Aún me veo caminando hacia la estación
de Villa Bosch. Antes de la estación vecina había un paso a nivel sin barreras.
El primer vagón del tren estaba en llamas. Había sido fuerte la colisión con el
Fiat 600 que ardía a un costado de las vías. A medida que me acercaba al lugar
podía ver más detalles. Un cuerpo tirado en la vía. Tapado con una lona. Aún
veo el pie que la lona dejaba al descubierto. Media marrón y sin calzado. Una
colisión. Otra más. Había colisiones y para los pibes del barrio ir a ver era
un juego. Chocó el tren. Y entonces uno preguntaba contra qué chocó el
susodicho tren. Había que saber y ver. El título era que había chocado el tren.
Distinto era cuando se trataba de un suicidado. El título era que se había
tirado uno.
Salir de casa como todos los días. Pero
no. Cómo será dar el primer paso. Es un día distinto. Será paso o saltito corto
para cambiar la senda. Quién puede adivinarlo. Un salto hasta el cielo desde
una rayuela dibujada en la vereda, como cuando era pibe. Por última vez fue el
desayuno con lo poco que había en la casa. Una taza con mate cocido. Acomodarse
el abrigo, que el frío sea a su debido tiempo. Caminar por el pasto y los yuyos
del costado. Las vías sobre el terraplén, en su altura. Ni muy cerca. Ni muy
lejos de la estación. Subir hasta los durmientes y los rieles, desde el
caminito que corre a la par de las vías que llegan hasta Federico Lacroze,
desde la esquina siempre libre de curiosos en el otro lado de las vías que
llevan hasta la zona de Campo de Mayo, desde el triangulito que los decididos
elegían como escondite previo al paso del tren llevador. Eran. Fueron más
hombres que mujeres. Vecinos de los alrededores de la estación. Mejor que sea
cerca de casa. Una vida no se descuenta de un día para el otro. Primero hay que saber sufrir, después amar,
después partir, y al fin andar sin pensamiento. Barrio de trabajadores, de
obreros, de amas de casa, y mucho piberío. Cada tanto había alguno que andaba
con mejor moneda. Ese universo todo giraba alrededor de las vías del tren que
llegaban hasta el centro comercial de la localidad de la Provincia de Buenos
Aires. Así era para andar sobre la tierra. Así era cuando se hacía la urgencia,
cuando pintaba el no va más y el ñato enfilaba con rumbo de cielo.

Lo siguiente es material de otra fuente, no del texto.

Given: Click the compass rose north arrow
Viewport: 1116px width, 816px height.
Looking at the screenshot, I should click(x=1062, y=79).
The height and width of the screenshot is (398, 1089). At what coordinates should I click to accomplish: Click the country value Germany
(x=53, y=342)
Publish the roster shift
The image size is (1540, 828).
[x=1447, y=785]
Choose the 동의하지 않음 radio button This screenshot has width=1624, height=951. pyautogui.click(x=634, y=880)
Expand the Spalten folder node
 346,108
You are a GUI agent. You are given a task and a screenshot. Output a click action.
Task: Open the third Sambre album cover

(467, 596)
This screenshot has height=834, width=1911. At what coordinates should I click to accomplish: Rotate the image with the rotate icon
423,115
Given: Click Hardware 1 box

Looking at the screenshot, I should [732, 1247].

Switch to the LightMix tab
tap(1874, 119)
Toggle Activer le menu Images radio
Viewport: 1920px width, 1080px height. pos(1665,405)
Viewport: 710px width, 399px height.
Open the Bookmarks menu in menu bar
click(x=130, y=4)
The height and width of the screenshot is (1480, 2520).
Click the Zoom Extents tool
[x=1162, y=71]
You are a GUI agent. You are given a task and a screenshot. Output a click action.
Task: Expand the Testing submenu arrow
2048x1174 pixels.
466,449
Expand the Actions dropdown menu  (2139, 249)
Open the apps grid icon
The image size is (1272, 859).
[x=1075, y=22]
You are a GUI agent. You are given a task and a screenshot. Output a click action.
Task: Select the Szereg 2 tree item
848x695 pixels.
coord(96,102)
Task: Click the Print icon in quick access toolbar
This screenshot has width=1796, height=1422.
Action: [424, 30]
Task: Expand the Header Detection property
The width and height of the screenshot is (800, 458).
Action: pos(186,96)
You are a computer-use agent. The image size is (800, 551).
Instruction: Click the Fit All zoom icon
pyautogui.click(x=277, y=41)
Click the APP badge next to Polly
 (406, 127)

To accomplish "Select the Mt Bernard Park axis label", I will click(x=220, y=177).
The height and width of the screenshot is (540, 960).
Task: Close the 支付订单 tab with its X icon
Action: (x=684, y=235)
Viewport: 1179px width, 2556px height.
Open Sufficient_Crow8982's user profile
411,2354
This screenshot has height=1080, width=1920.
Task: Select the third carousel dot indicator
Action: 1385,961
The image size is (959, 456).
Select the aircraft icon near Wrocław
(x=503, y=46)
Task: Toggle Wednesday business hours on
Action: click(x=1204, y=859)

Del otro lado de las vías el terraplén
era más empinado que del lado del caminito. Había que tener la fuerza necesaria
en el momento de la decisión. Era cuestión de dar los trancos por los peldaños
de una escalera corta esculpida en la tierra misma. El suicida venía por el
asfalto, y en un instante ya estaba arriba. La maquinaria de la mañana estaba
en marcha. En cambio sucedía algo distinto en el triángulo de los suicidas. Era
un espacio físico ubicado en el cruce exacto de las tierras del ferrocarril y
el asfalto. Había plantas. Hoy lo imagino como si hubiera sido una plaza. Una plazita
para uno, para que pasen de a uno. Imagino un banco de madera. El triángulo
como lugar de reflexión. De despedida. Desde la vía, desde donde podría
descubrir el movimiento extraño, el conductor del tren no la tenía fácil.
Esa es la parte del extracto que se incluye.